Commander 33rd Infantry Division, (Quetta)
- In office 1989–1991

Director-General Military Training
- In office 1986–1989

Personal details
- Born: 5 June 1942 (age 83) Hyderabad Deccan
- Spouse: Shahnaz Haider
- Children: 3
- Alma mater: PAF College Lower Topa; Royal College of Defence Studies;
- Committees: Chairman Fatimid Foundation; Member Pildat;
- Awards: Hilal-i-Imtiaz (Military)

Military service
- Allegiance: Pakistan
- Branch/service: Pakistan Army
- Years of service: 1962 - 1997
- Rank: Lieutenant General
- Unit: F.F. Regiment
- Commands: 33rd Infantry Division Quetta,; Deputy Chief of General Staff (DCGS),; Adjutant General (AG),; Corps Commander Lahore IV Corps;
- Battles/wars: Indo-Pakistani War of 1965; Indo-Pakistani War of 1971;

= Moinuddin Haider =

Pakistani politician

Moinuddin Haider, HI(M) (معین الدین حیدر; born 5 June 1942) is a retired three-star rank general of the Pakistan Army, who later served as the Governor and Chief Minister (Chief Executive) of Sindh, and then as the Federal Interior Minister of Pakistan. He has also served as Chairman Askari Bank.

==Army career==
Haider was commissioned in the Pakistan Army in 1962 first in the 26th PMA Long Course in the Frontier Force Regiment. He earned his master's degree in defence studies from the Royal College of Defence Studies in Seaford House UK, and was the first Pakistani to get his thesis published in Seaford House Papers.
He fought in the 1965 and 1971 wars between India and Pakistan. From 1967 to 1970, he was an instructor at the Pakistan Military Academy. He led a scout and support unit twice, first from 1975 to 1977 and again from 1981 to 1982. Between 1978 and 1981, he led a military cooperation group in Somalia. He later held senior planning roles in an infantry division, served as a Martial Law Administrator in Northern Sindh, and finally became the Director General of Military Training.

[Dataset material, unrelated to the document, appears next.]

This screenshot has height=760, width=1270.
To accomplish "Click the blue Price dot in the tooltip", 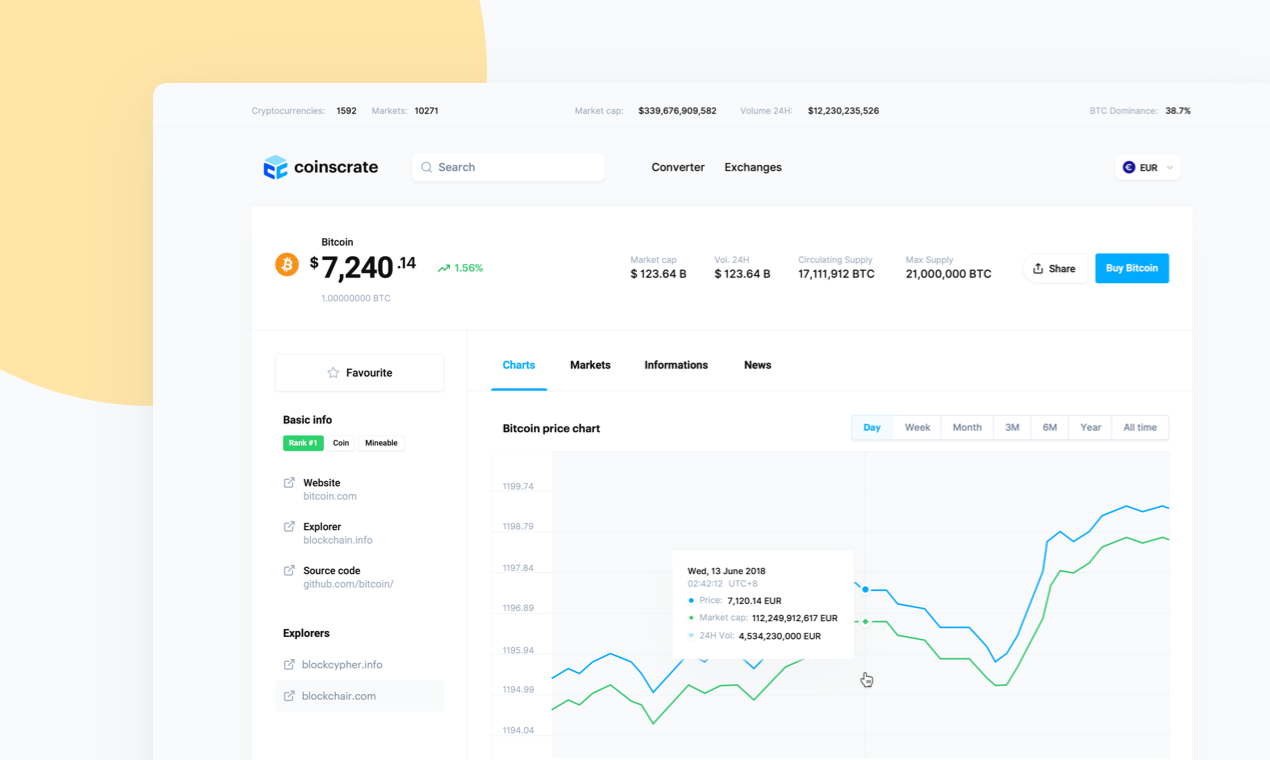I will 689,600.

==Senior command and staff appointments==
Promoted to brigadier in 1983, he left for the UK to attend Royal College of Defence Studies course in 1984 and was the first Pakistani officer whose thesis was published in Seaford House papers. He was appointed director military training at GHQ in 1986 and was closely associated with planning of Zarb-e-Momin.

As a two-star, Haider commanded the 33rd Infantry Division at Quetta from 1989 to 1991. He then stayed as the Deputy Chief of General Staff (DCGS) at the GHQ from 1991 to 1993. After becoming a three-star general, he first served as the Adjutant General (AG) from 1993 to 1996, and then as the Corps Commander Lahore from 1996 to 1997. In the last days of his tenure as Corps Commander Lahore he was appointed Governor Sindh.

==Government service==
After retirement in March 1997, he was installed as the Governor of Sindh province by the Nawaz Sharif government. In October 1998, he assumed all powers and functions of the state government and took place as the Chief Executive of Sindh after the sacking of Liaquat Ali Jatoi’s unpopular government and imposition of Governor's rule. He continued to serve as the governor until June 1999 when he was replaced by Mamnoon Hussain. At the onset of military coup in October 1999, General Pervez Musharraf, a junior to Haider as he belonged to 29th PMA Long Course, put Haider as the Federal Interior Minister of Pakistan. He continued to lead the powerful ministry until the 2002 October elections, when Faisal Saleh Hayat replaced him. During his time as Interior Minister he was very involved in hunting down and bringing to justice the killers of American Wall Street Journal reporter Daniel Pearl. He was also involved in crackdown against militants and banned organisations, which led to the assassination of his brother in Karachi. During his tenure his work was not just limited to his ministry, but he also played a major role in foreign relations, visiting several countries and interacting with heads of states.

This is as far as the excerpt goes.